The Wall Street Journal has some advice for congressional Republicans.
In an opinion piece published Sunday, the Journal suggested the GOP support President Obama’s nominee for the Treasury Department in order to gain leverage in future negotiations.
Antonio Weiss, Obama’s nominee for Under Secretary of the Treasury for Domestic Finance, has been strongly opposed by Massachusetts Sen. Elizabeth Warren, as well as a few other Democrats like Sens. Dick Durban of Illinois and Al Franken of Minnesota, for being too close to Wall Street.
“If Republicans do believe that a President should get appointees he wants, they might want to ask for something in return for confirming Mr. Weiss — say, a conservative judicial nominee, or a point more off the corporate tax rate as part of reform,” the opinion piece suggested.

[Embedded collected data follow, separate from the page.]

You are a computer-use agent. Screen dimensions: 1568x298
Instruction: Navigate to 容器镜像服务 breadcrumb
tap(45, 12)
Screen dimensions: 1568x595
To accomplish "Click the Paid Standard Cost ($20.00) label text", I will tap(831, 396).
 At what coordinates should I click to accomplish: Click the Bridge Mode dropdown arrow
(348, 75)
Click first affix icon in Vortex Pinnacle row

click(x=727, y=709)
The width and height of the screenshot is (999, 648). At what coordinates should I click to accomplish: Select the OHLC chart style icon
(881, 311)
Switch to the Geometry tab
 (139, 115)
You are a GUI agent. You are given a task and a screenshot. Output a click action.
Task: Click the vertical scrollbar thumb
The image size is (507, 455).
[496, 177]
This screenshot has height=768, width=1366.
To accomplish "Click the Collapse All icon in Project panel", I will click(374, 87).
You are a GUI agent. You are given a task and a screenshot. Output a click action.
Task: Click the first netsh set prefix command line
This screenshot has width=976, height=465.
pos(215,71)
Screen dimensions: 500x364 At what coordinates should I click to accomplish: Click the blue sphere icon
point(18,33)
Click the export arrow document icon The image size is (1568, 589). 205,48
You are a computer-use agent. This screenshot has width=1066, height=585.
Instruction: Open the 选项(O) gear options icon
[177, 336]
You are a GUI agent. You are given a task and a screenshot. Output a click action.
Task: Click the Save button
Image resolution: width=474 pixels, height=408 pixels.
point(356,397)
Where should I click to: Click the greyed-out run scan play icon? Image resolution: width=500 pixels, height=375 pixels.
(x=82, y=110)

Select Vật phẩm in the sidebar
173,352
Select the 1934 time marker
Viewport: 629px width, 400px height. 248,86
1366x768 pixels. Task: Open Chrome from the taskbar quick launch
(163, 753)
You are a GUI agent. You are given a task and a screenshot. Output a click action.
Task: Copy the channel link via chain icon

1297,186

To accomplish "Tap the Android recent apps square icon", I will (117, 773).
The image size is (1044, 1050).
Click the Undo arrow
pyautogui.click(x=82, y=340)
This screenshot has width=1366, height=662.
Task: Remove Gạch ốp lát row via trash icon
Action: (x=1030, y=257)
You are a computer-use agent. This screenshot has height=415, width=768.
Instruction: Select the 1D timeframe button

Before Obama left for vacation in Hawaii last month, White House Press Secretary Josh Earnest expressed confidence the Senate would approve his nomination.
“Mr. Weiss has a lot of experience, has knowledge that would be critically important to the successful conduct of the responsibilities of somebody who’s going to serve as the undersecretary of the Treasury for domestic finance. That’s why we’re counting on the Congress to take quick action and confirm him in bipartisan fashion,” Earnest said.
Weiss, head of investment banking for independent financial and asset management firm Lazard, was nominated by Obama on Nov. 12, 2014.
“The overrepresentation of Wall Street banks in senior government positions sends a bad message. It tells people that one — and only one — point of view will dominate economic policymaking,” Warren wrote in a Huffington Post op-ed after Weiss’ nomination.